Emotionally and physically exhausted, the idea of enduring more agony at the hands of the haughty Black Dahlia enraged Jeannie. “What if I say no?”
“That is not an option for one of your talents.”
“That’s what you think,” Jeannie said. She raised her arms and shot fire at the Black Dahlia using Flame Burst’s wristlets. The giant card crumpled, smoking and crippled. Ragingly mad, Jeannie took Fire Carver’s lariat from her belt and was moving in to strike again when, in a blink, she was back in the café.

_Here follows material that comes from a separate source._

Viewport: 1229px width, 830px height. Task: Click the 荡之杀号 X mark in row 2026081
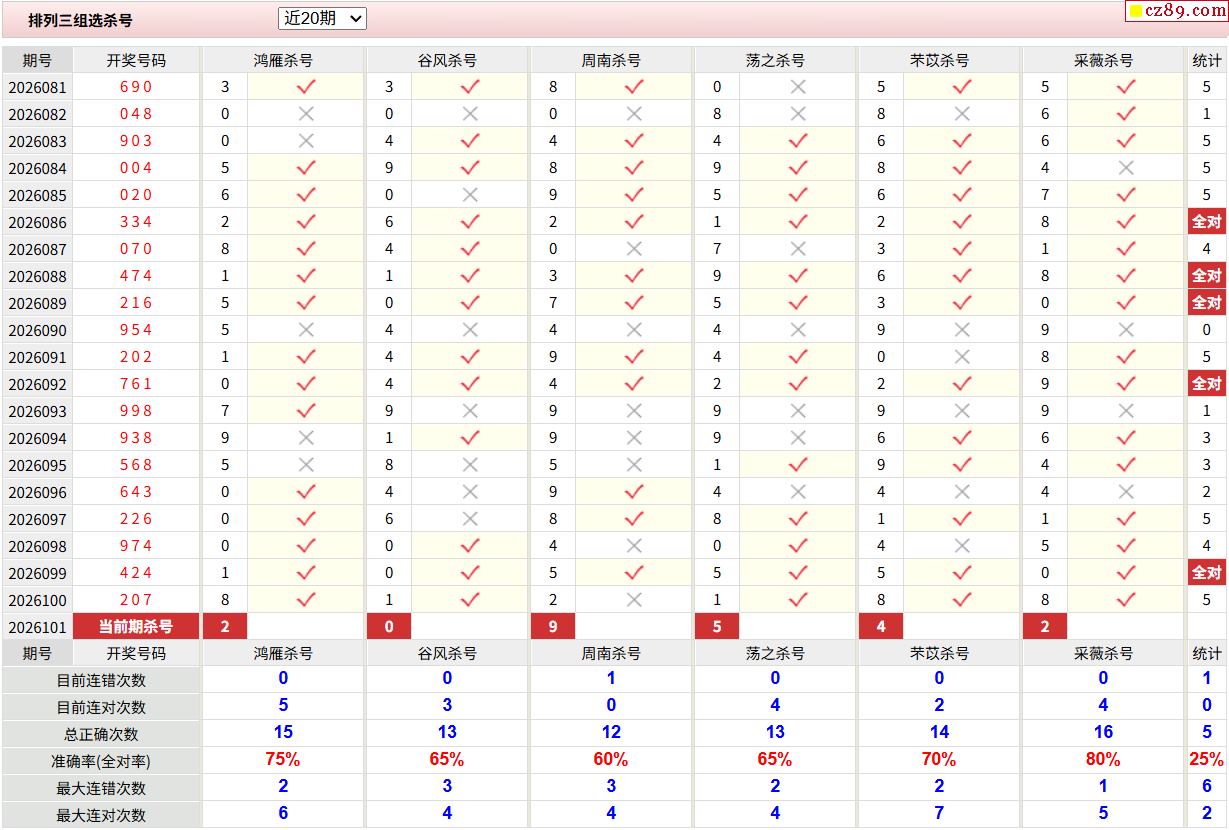(x=798, y=87)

Overcome with nausea, she gripped the table edges and placed her forehead on its surface. Oh, my fucking god! I think I’m gonna be sick, she thought. But she stemmed the tide of vomit in her throat and after a minute, lifted her head to look around the café. Nobody seemed to be staring at her. The cards were still flashing by on her iPad. She glanced at her watch. It seemed that hardly any time had passed.
OK, that had to be some kind of psychedelic trip, she thought. Perhaps it was that crazy grain in the muffin, that spelt. She opened a new tab on her browser and typed a query: psychedelic grain.
“Ergot!” she said aloud. Then quickly looked around. A guy across the way gave her a weird look.
That’s the psychedelic fungus they thought caused the Salem witches and lots of other witch incidents, she thought. I’ll bet the spelt in the muffin sent me on a trip! Yeah, that must be it. What a weird dream! She looked around the café again. Wait a minute! That chick looks like Bright Knife. And over there, she looks like Fire Carver, sitting with Flame Burst! She turned around to look at the back half of the seating area. Yup, there’s Lady Zhurong. And you were there, and you and you, and you! Well, Dorothy, it looks like you’re back in Kansas again, but at least it’s not in black and white.
Satisfied that she’d solved the mystery, Jeannie got up and dumped the rest of the muffin in the trash. She briefly thought about telling the barista, but thought that would sound crazy, and decided to leave well enough alone. When she returned to her booth, she shut down the Magic Universe card carousel app. I think I’ve had about enough Magic for today, she thought. Now, what should I wear tonight? Something low-cut, of course. That Juston is a sucker for boobs. She laughed at her inadvertent joke.